Reputation: 7294
I am new in Angular.
#1 : I am making http call in angular and came across Observable and found below 2 syntax which is giving same result when call through a component
as you can see in first I have defined type as Observable and imported Observable from rxjs and in 2nd this is working without any type declaration or import
#2 I need to know both are same differnce is in only syntax? OR both are different?
Service.ts
import {Injectable} from "@angular/core";
import {HttpClient} from "@angular/common/http"
import { Observable } from 'rxjs';
@Injectable({
providedIn : "root"
})
export class ObservableService{
constructor(private http : HttpClient){}
getEmployeeDetail(id) : Observable<any>{
return this.http.get("http://dummy.restapiexample.com/api/v1/employee/"+id);
}
}
Service.ts
import {Injectable} from "@angular/core";
import {HttpClient} from "@angular/common/http"
@Injectable({
providedIn : "root"
})
export class ObservableService{
constructor(private http : HttpClient){}
getEmployeeDetail(id){
return this.http.get("http://dummy.restapiexample.com/api/v1/employee/"+id);
}
}
Upvotes: 0
Views: 34
Reputation: 6070
They will function exactly the same, and in fact both will return an Observable, but in the first case you are explicitly declaring the return type of the method, and in the second you are not.
This is actually due to typescript, not angular.

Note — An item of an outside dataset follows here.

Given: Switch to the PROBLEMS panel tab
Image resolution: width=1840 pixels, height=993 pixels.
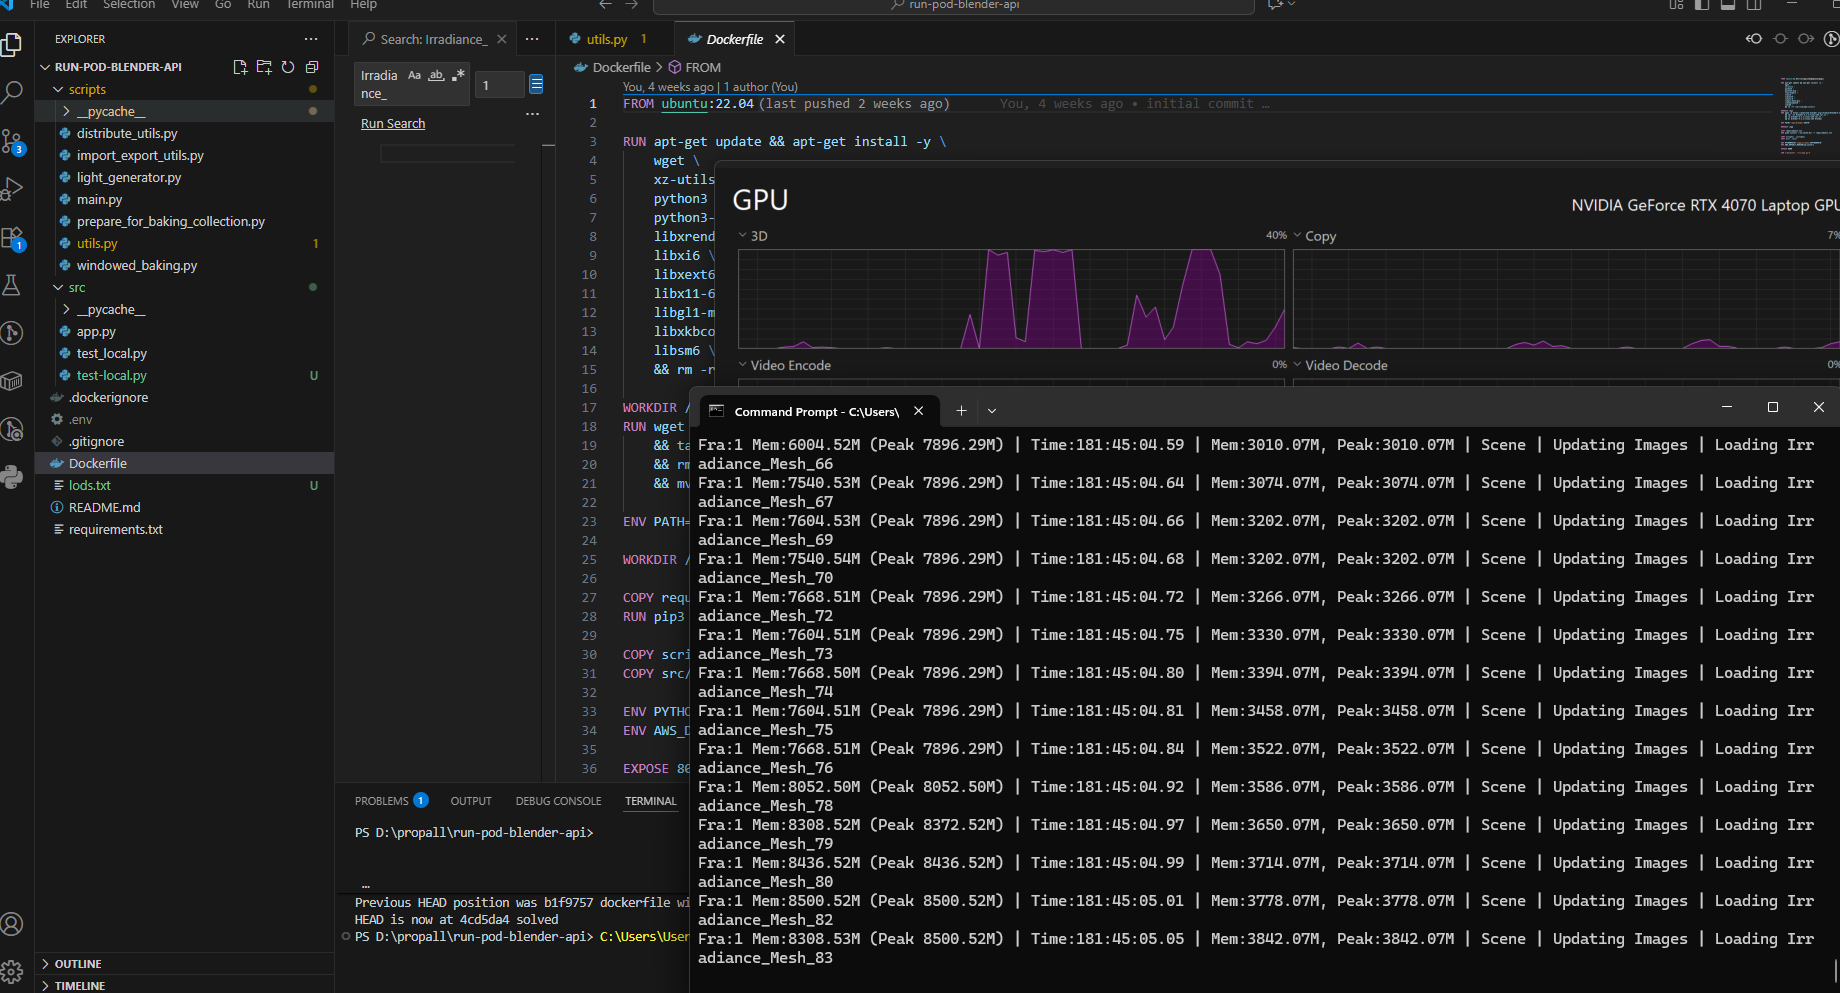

Check the docs here
The reason typescript doesn't complain when you don't declare the return type explicitly is because of type inference. There is a fairly good explanation of this here, reproduced below:
Function Return Types
The return type is inferred by the return statements e.g. the following function is inferred to return a number.
function add(a: number, b: number) { return a + b; }
This is an example of types flowing bottom out.